Wrasses get up close and personal around 2:55, then at 7:30 I take it off the glass and have a look around from the top





Good view of my flame hawk at 1:40 and 3:30...waiting for dinner, lol


----------



## fesso clown (Nov 15, 2011)

cool, I have a gopro, never thought to try that... i'll have to dig it out, when I do I'll post to this thread.


----------



## fesso clown (Nov 15, 2011)

here's my cool gopro video though... it's called "CHAINSAW CAM"


----------



## kookie_guy (Oct 15, 2014)

fesso clown said:


> cool, I have a gopro, never thought to try that... i'll have to dig it out, when I do I'll post to this thread.

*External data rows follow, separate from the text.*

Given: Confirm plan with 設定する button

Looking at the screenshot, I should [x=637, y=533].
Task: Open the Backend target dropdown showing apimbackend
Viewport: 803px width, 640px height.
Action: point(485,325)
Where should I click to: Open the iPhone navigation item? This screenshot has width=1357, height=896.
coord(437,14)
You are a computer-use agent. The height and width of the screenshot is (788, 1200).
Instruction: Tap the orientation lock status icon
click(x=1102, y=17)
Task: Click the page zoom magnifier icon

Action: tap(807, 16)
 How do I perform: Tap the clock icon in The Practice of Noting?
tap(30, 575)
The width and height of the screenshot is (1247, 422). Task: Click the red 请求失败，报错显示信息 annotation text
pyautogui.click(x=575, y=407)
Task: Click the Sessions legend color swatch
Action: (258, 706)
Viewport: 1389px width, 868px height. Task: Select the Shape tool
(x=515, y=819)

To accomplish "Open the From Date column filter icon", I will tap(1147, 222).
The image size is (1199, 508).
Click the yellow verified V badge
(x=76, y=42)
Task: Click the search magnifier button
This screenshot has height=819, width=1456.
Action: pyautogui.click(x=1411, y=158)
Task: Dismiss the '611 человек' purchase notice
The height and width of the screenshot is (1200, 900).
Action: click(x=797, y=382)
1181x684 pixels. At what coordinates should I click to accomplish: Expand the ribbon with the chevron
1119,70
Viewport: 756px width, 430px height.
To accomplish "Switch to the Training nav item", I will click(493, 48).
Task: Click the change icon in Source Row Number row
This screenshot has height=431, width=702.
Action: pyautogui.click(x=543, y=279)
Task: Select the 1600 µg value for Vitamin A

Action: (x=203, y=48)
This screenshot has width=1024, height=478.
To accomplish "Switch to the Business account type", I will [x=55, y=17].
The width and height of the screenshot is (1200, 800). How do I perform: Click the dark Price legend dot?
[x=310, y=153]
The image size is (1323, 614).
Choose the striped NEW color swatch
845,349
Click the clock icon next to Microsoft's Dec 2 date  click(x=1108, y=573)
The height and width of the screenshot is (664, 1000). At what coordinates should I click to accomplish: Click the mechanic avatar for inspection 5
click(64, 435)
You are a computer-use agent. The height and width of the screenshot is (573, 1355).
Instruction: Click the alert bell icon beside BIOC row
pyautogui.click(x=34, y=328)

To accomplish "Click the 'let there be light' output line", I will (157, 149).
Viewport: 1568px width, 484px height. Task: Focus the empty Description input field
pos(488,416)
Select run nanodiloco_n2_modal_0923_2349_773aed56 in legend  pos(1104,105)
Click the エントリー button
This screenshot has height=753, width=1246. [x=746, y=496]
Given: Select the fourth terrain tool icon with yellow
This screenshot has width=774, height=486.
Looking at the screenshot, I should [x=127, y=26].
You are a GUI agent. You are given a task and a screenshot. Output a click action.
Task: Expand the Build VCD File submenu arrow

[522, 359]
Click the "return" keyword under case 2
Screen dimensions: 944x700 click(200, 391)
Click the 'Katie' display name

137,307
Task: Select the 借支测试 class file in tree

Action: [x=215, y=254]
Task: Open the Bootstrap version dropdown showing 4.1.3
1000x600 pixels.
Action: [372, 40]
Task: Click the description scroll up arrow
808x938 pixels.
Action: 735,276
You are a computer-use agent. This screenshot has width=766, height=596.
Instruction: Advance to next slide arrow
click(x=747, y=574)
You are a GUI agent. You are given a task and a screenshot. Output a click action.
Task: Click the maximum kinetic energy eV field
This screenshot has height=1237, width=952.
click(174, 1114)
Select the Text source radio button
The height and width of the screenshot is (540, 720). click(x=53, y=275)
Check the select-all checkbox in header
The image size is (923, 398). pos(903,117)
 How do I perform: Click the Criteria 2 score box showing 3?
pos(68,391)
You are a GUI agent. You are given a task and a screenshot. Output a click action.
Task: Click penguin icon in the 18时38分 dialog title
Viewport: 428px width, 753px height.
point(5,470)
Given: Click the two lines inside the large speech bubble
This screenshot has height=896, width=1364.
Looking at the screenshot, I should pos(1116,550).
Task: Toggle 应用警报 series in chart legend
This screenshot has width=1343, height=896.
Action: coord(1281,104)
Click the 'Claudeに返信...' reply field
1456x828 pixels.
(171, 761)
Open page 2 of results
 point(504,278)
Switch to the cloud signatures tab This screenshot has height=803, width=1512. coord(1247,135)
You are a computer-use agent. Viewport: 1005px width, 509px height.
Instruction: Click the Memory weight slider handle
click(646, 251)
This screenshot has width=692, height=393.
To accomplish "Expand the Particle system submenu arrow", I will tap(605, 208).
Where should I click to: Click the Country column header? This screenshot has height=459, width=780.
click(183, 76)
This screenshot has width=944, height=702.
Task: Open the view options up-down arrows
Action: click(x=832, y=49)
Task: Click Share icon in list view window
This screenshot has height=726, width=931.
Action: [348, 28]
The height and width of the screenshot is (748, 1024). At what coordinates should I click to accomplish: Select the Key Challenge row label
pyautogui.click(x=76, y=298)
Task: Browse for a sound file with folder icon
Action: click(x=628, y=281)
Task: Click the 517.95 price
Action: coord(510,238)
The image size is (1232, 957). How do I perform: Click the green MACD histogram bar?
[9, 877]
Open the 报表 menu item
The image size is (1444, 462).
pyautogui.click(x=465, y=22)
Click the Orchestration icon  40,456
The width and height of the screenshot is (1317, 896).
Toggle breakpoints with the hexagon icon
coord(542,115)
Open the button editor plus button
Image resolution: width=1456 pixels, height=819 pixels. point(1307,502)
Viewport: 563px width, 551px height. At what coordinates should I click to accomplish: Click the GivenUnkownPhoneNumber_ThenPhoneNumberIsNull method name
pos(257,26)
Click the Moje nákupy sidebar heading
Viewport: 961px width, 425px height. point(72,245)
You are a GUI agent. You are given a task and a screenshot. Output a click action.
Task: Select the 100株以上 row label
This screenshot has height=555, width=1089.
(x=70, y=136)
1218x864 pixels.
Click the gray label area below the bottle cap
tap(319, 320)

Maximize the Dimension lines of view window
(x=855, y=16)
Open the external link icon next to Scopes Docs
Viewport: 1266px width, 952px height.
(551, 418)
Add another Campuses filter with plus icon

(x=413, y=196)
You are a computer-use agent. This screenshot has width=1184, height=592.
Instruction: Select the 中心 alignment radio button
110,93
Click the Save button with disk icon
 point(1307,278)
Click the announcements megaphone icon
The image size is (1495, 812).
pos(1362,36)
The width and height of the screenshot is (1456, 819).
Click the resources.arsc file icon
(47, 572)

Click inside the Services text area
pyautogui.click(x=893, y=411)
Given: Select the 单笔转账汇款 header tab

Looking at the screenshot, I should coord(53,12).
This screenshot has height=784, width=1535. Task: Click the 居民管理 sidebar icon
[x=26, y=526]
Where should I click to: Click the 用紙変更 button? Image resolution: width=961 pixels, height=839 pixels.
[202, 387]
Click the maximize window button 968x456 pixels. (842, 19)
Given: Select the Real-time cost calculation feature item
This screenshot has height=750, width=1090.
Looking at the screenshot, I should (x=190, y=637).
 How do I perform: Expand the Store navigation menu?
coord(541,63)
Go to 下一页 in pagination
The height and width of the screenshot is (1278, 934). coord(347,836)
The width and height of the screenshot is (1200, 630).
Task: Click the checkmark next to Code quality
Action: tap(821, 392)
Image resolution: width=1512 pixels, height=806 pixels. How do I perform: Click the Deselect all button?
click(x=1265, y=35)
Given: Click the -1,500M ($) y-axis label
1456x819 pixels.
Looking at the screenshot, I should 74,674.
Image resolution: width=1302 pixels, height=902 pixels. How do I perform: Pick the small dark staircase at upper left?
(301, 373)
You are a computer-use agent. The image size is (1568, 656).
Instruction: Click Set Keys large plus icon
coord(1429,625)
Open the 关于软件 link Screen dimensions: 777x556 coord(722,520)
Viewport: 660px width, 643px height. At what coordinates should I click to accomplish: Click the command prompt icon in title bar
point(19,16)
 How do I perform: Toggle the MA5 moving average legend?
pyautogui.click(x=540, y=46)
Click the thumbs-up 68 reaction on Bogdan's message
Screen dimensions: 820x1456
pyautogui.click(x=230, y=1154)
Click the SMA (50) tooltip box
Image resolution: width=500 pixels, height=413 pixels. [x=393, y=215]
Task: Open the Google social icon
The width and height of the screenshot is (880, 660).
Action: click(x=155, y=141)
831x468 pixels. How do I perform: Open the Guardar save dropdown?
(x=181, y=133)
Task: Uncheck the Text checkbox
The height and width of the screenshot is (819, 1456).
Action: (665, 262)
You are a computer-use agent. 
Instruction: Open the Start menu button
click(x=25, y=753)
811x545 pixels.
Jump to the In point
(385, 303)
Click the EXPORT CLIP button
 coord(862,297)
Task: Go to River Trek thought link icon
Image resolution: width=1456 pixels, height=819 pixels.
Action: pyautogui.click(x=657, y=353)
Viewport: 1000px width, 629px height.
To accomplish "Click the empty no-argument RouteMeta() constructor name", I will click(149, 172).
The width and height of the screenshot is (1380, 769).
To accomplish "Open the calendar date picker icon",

If it's one of the pre-hero 3 units, you will need the housing with the flat lens. If you try to use the one with the dome lens, it's VERY blurry, and you'll be pissed off like I was when I first tried it, lol. WTF is the purpose of a camera that's waterproof to whatever feet, if anything you shoot under water looks like crap, lol.


----------



## fesso clown (Nov 15, 2011)

ya, i have the flat lens housing.


----------



## Patwa (Jan 30, 2014)

my friend brought his GoPro over recently and did a quick shoot with my tank..it was awesome. I told him to come back in a week to do another video, coz I wanted to make some aquascape mods to enhance the video hehe

He attached it to a rod and I was able to move the camera to all areas of the tank without getting my hands wet...i need to get me a GoPro one day!


----------



## altcharacter (Jan 10, 2011)

We need to try this on a big tank!


----------



## kookie_guy (Oct 15, 2014)

next time I'm going to set it up outside the goby's 'home for the day' so that I can watch the pistol shrimp doing all the work, lol. I've been able to watch him for a bit, but then the tang swims over to see why the hell I'm looking at the tank and the goby chases the shrimp back into the hole.


----------



## kookie_guy (Oct 15, 2014)

Just checked my youtube and turns out I have one from the outside. Sorry for the upright video.

Clowns in the RBTA and the shrimp kicking up some dust.


----------



## ameekplec. (May 1, 2008)

Very cool.........maybe I'll borrow my brother's GoPro and give it a dive in the tank!


----------



## CoralConnoisseur (Mar 5, 2014)

I put a friends gopro in my tank. The video was fairly clear, but everything was incredibly blue. How did you fix that? Any specific video editor that's easy to use?


----------



## kookie_guy (Oct 15, 2014)

CoralConnoisseur said:


> I put a friends gopro in my tank. The video was fairly clear, but everything was incredibly blue. How did you fix that? Any specific video editor that's easy to use?


I didn't really do any kind of correction, just had all 3 channels on my lights on. With the youtube editor you can actually apply a little bit of colour correction to make it a bit more realistic.


----------